**** TASK DATA ****

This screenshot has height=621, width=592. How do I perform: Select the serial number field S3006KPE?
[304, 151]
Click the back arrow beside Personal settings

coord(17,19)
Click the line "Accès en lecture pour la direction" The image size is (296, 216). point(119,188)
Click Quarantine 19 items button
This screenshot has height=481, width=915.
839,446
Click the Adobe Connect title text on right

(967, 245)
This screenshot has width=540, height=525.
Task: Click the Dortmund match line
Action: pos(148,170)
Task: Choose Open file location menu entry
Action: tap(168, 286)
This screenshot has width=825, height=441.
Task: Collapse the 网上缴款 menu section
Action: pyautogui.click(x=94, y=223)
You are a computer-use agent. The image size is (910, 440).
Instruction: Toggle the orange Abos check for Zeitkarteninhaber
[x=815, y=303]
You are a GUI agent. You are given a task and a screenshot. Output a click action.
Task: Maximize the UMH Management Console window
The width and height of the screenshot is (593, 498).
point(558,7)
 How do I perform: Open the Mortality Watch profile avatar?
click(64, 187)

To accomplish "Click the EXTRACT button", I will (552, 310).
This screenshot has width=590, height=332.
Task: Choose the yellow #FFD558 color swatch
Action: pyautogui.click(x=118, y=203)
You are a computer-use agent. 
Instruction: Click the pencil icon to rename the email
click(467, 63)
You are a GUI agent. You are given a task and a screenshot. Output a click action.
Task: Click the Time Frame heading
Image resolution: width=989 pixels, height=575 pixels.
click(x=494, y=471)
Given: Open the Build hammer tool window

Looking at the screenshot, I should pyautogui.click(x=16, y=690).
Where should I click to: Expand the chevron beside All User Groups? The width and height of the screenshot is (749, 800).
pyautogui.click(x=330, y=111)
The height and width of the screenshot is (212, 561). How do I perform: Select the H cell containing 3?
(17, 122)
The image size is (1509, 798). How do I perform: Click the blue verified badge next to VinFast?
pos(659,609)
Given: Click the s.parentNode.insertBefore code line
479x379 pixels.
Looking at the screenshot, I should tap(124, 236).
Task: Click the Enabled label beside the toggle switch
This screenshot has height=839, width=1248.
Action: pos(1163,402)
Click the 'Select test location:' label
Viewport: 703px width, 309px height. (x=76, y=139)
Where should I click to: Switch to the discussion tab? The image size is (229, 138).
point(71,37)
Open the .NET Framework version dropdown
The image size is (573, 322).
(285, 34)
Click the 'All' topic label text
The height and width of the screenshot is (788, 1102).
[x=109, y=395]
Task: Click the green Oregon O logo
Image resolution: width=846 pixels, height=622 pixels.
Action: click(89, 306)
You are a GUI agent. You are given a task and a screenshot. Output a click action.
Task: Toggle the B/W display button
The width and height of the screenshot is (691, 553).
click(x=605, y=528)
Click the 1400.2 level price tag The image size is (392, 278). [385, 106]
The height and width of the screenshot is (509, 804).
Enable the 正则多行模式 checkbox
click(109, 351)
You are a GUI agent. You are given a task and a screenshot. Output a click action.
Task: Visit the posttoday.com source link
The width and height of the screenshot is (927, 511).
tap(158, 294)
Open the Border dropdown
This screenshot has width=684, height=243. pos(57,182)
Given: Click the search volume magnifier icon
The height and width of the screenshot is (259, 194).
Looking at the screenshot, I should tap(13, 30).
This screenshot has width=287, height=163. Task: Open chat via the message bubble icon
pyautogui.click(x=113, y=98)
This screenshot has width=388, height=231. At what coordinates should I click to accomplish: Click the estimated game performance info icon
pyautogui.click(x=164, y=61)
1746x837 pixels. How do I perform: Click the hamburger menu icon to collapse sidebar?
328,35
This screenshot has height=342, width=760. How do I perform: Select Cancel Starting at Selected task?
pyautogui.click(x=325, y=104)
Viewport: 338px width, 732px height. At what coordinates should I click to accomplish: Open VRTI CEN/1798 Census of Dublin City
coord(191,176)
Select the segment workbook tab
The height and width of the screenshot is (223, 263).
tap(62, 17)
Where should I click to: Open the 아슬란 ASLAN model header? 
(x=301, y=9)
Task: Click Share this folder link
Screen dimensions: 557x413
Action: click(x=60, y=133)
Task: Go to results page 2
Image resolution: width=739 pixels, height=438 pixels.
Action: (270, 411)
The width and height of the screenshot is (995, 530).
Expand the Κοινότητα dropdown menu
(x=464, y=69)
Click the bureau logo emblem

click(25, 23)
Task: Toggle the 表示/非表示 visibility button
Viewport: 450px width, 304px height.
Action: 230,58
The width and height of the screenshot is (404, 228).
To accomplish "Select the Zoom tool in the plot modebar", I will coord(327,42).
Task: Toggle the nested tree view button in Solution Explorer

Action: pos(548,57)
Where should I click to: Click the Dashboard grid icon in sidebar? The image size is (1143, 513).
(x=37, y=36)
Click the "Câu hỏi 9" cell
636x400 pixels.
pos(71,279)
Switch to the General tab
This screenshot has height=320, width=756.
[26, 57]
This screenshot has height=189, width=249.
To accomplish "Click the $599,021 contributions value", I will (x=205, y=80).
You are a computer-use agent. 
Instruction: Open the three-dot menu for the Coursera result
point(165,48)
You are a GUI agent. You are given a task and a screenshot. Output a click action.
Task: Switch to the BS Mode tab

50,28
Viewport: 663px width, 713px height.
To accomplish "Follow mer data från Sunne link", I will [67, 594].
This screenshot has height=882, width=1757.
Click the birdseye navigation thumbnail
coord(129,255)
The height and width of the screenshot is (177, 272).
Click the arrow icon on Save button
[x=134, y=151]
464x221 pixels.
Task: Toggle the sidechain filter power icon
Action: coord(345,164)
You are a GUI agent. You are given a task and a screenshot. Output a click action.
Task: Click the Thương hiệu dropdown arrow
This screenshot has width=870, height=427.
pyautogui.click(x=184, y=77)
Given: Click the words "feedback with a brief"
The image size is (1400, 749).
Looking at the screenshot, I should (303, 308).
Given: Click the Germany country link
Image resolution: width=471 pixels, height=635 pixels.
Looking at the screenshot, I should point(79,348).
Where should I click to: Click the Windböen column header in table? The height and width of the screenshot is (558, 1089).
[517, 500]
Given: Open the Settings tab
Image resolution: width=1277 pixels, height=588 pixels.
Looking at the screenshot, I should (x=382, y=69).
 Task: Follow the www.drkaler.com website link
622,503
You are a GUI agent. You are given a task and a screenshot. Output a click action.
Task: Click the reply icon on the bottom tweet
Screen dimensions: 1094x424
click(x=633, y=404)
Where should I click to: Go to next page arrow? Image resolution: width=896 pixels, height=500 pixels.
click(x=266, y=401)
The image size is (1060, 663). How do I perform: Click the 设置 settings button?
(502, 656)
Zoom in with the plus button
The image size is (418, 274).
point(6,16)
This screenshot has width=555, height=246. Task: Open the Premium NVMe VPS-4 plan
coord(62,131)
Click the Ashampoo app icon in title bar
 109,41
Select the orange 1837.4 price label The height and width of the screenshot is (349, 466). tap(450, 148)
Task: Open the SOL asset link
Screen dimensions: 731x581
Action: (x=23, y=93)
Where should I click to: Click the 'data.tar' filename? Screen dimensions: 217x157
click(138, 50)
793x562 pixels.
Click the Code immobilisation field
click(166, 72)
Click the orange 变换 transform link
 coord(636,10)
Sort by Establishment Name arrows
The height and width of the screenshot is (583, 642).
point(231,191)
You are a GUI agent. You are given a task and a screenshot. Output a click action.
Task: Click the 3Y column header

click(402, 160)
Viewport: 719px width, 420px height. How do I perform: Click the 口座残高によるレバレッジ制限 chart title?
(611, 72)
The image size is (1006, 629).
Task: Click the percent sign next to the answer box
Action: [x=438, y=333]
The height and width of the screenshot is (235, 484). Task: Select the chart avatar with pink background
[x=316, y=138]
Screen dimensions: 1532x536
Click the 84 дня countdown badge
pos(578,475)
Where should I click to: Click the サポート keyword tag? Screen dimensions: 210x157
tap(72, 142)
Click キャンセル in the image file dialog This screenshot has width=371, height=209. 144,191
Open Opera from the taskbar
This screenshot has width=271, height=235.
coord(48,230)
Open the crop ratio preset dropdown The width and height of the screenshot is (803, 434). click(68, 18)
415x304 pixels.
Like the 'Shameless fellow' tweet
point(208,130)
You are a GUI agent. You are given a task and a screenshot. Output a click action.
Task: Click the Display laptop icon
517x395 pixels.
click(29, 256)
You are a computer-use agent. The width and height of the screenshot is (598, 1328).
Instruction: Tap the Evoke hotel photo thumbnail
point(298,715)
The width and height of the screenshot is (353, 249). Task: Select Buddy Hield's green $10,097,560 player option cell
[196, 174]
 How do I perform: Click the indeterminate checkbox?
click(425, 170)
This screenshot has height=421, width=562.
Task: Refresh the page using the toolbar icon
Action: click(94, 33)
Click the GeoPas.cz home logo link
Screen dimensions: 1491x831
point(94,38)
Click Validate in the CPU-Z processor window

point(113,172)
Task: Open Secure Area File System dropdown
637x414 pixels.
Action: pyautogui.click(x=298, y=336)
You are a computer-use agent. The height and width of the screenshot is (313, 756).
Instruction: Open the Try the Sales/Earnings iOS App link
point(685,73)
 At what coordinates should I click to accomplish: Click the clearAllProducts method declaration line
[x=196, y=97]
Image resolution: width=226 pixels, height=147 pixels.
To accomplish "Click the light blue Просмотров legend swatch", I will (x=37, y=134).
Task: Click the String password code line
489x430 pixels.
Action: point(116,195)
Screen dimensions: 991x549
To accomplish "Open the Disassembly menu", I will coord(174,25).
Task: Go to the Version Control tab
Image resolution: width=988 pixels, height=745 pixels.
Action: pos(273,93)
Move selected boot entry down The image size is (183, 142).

****

Your reply is to be the number of lines above in which the word "computer" appears, and nothing else.

RESPONSE ->
5